**WHAT IS REQUIRED**. Of the entries below, return only those lines from the line with "وظائف تعليم (240, 2245)" to the line with "البحث عن دورات", exactly, both included.
START DATA TO PROCESS
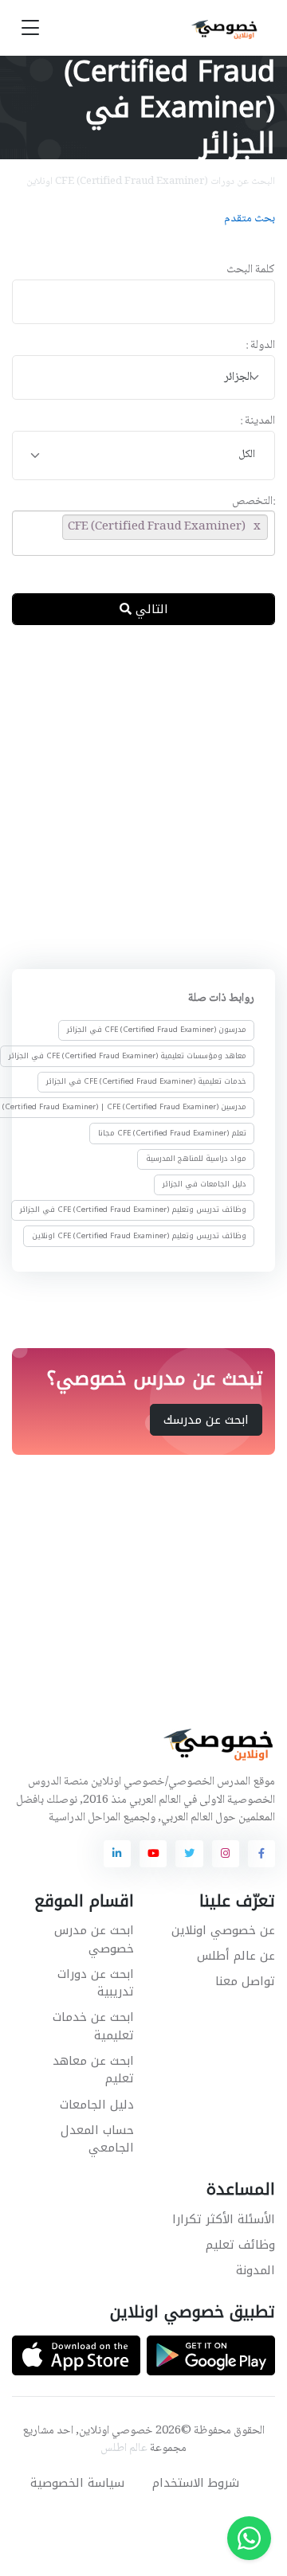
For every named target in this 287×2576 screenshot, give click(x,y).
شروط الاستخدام (195, 2483)
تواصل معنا (245, 1981)
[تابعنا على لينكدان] (117, 1853)
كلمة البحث (250, 270)
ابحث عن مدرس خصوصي (94, 1939)
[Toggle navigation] (30, 28)
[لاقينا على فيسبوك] (261, 1853)
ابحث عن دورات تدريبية (95, 1983)
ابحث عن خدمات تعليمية (93, 2026)
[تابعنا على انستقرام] (225, 1853)
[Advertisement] (143, 794)
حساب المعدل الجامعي (97, 2139)
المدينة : (257, 421)
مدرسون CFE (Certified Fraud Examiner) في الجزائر (156, 1029)
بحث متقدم (249, 219)
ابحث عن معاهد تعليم (93, 2070)
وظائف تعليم (240, 2245)
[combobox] (143, 377)
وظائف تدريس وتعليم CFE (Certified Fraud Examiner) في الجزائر (133, 1209)
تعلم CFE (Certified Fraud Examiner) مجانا (172, 1132)
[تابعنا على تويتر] (188, 1853)
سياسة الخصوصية (77, 2483)
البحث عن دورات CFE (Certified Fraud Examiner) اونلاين (150, 181)
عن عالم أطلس (236, 1956)
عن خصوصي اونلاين (223, 1930)
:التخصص (253, 502)
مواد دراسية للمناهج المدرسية (196, 1158)
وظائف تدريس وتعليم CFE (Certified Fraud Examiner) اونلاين (139, 1236)
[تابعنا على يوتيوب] (153, 1853)
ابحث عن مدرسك (206, 1420)
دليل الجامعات (97, 2104)
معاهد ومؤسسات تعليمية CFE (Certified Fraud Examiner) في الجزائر (127, 1056)
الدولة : (260, 346)
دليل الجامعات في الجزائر (204, 1184)
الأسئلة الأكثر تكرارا (223, 2219)
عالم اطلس (123, 2448)
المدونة (255, 2270)
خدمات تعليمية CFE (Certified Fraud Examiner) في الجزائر (146, 1081)
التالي (150, 609)
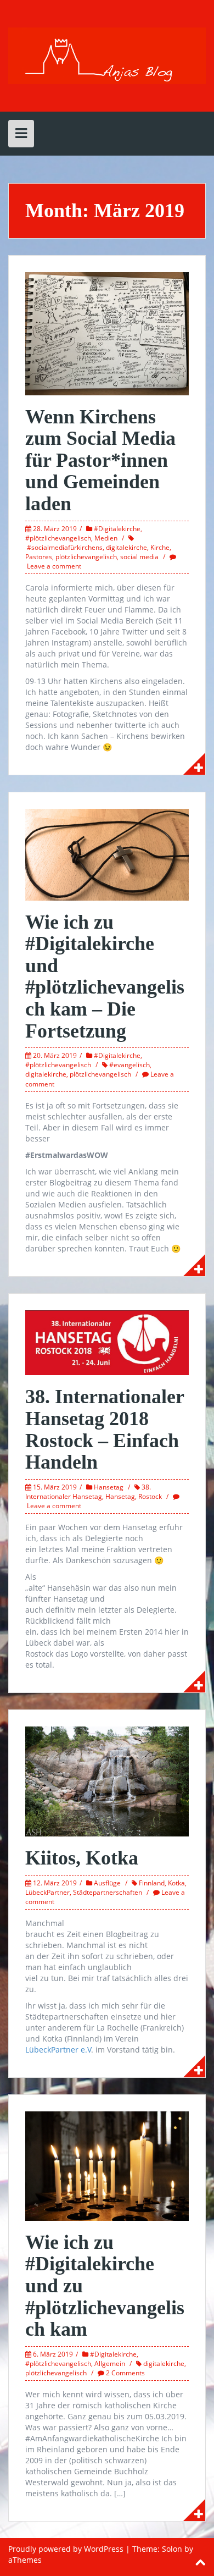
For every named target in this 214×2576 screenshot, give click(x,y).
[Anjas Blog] (107, 54)
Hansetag (108, 1487)
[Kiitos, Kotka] (107, 1780)
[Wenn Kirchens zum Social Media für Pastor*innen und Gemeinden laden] (107, 333)
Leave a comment (54, 566)
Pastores (38, 556)
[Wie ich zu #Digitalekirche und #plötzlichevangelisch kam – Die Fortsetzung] (107, 853)
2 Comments (125, 2373)
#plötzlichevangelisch (58, 538)
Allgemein (109, 2363)
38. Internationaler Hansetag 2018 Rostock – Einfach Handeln (104, 1429)
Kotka (176, 1883)
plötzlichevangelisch (86, 556)
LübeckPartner (47, 1892)
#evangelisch (129, 1064)
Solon (172, 2549)
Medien (105, 538)
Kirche (160, 547)
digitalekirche (126, 547)
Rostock (150, 1496)
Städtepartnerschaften (107, 1892)
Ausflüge (107, 1883)
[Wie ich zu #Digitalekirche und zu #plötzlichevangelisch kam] (107, 2165)
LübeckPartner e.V (58, 2049)
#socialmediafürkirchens (65, 547)
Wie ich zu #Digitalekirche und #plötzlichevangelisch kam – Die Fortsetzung (104, 976)
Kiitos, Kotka (81, 1858)
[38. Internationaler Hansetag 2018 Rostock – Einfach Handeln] (107, 1342)
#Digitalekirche (117, 528)
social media (139, 556)
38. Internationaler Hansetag (88, 1491)
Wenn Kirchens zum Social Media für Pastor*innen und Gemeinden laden (100, 460)
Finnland (152, 1883)
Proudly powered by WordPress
END DATA TO PROCESS
**RESULT**.
وظائف تعليم (240, 2245)
[combobox] (143, 377)
وظائف تدريس وتعليم CFE (Certified Fraud Examiner) في الجزائر (133, 1209)
تعلم CFE (Certified Fraud Examiner) مجانا (172, 1132)
[تابعنا على تويتر] (188, 1853)
سياسة الخصوصية (77, 2483)
البحث عن دورات CFE (Certified Fraud Examiner) اونلاين (150, 181)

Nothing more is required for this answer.